Aku bergegas membawa Osamu ke rumah sakit. Ia tak kunjung sadar, wajahnya semakin memutih, kondisinya terlihat sama sekali tidak bernafas. "Tuhan.." Rasa gelisah dan takut membuat Atsumu tidak seceria biasanya. Ia mencoba untuk tetap tersenyum dan terlihat baik-baik saja.

Karena kondisi Osamu yang semakin parah, ia langsung membawanya ke ruang UGD. Para suster dan perawat lainnya membantu Osamu masuk kedalam bangsal UGD.
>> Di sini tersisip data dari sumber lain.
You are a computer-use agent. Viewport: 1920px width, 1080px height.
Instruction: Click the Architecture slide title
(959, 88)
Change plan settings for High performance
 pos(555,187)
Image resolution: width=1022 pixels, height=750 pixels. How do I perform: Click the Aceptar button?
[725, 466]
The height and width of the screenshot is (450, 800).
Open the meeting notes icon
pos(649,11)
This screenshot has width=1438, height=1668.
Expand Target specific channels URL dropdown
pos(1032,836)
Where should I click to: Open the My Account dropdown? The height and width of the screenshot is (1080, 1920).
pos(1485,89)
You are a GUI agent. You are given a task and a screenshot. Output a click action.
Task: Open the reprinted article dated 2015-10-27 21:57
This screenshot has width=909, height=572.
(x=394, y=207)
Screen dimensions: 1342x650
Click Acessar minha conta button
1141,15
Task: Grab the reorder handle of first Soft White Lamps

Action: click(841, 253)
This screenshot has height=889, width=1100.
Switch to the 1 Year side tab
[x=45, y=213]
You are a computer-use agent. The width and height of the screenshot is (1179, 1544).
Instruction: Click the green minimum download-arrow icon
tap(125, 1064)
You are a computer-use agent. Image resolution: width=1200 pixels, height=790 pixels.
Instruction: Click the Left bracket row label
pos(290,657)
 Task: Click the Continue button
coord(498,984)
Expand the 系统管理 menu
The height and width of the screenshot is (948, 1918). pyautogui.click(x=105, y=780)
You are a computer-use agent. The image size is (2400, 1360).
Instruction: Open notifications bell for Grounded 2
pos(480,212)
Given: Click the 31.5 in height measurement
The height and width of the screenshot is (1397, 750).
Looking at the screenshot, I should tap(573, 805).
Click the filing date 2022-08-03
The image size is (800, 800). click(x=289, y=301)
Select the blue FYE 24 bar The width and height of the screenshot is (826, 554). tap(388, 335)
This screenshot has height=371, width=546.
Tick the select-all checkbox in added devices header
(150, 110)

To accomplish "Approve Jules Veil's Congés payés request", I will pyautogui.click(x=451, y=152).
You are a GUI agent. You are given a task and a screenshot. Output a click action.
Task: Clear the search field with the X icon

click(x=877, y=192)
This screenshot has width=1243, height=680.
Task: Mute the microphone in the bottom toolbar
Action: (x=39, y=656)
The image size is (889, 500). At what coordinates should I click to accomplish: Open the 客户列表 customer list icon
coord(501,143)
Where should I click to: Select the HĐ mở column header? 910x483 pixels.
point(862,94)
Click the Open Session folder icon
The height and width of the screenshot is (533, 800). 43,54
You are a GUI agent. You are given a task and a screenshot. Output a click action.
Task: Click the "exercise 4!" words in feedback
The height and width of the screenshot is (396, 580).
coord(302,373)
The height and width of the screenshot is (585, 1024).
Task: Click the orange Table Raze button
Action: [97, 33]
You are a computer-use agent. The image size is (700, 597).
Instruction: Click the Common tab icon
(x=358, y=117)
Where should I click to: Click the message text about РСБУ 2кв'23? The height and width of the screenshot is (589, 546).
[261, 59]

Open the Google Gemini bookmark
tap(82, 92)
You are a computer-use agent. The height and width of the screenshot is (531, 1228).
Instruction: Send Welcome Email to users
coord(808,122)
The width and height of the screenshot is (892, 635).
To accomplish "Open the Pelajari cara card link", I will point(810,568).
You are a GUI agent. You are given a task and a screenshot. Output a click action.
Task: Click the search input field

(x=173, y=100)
Sembari menunggu hasil pemeriksaan dari Osamu, aku duduk terdiam di ruang tunggu dengan hati yang sangat gelisah. Bagaimana tidak gelisah? Ia adalah Osamu, satu-satunya keluarga yang aku miliki sampai saat ini. Hanya dia yang aku punya.

Mama dan Papa?

Entah. Mereka pergi meninggalkan kami tanpa kabar sekalipun.

Setelah menunggu sekitar dua jam lamanya, suster memanggil namaku untuk masuk kedalam ruangan. Mendengar penjelasan dokter, aku terkejut bukan main. Osamu dinyatakan sehat.

Sama sekali tidak percaya dengan apa yang dikatakan dokter, aku menjelaskan gejala-gelaja yang dialami Osamu sebelum ia terjatuh pingsan.

Memang. Osamu benar-benar dinyatakan sehat, hanya saja imun tubuhnya menurun akhir-akhir ini. "Terima kasih, Tuhan."

Dokter menjelaskan apa saja intruksi yang harus dilakukan pada Osamu, aku mengangguk tersenyum lega. Osamu terbangun sambil memegang kepalanya.

Aku menghampiri Osamu. "Awas, Sam. Hati-hati lo baru bangun."

Selesai membeli obat, kami pulang. Dalam perjalanan menuju rumah, aku mengoceh banyak hal yang terjadi selama ia pingsan tadi.

"Ah  waktu lo pingsan tadi seharusnya gue foto, wajah lo jelek sumpah."

"Brengsek, lo juga jelek. Muka lo kalo lagi teriak panik kek monyet tau ga."

Suasana ini, kembali normal. Aku tertawa terbahak-bahak dan tak henti-hentinya meledek Osamu. Kami bertengkar sepanjang perjalanan. Aku bersyukur Osamu bisa berbicara sebanyak ini.

"Tsum, kalo gue nanti yang pergi duluan.. Gimana?" Ucap Osamu sambil memandang jalanan.

"Pergi kemana lo? Mau jadi gembel?"

"Ga jadi, gue ga bakal pergi duluan" Osamu kembali tersenyum.

"Sam, kalo gue yang pergi duluan. Lo gimana? "

"Ga akan Tsum, tapi kita." Osamu menjawab dengan raut wajahnya yang kembali datar.

Melihat raut wajahnya yang berubah, aku mengalihkan topik pembicaraan. "Lo paling kecapekan doang kali, udah ga usah mikirin siapa yang mau mati duluan."

Mendengar perkataanku Osamu menggenggam erat plastik yang berisi obat-obatnya. "Udah-udah, yang penting lo masih diberi kesempatan buat hidup."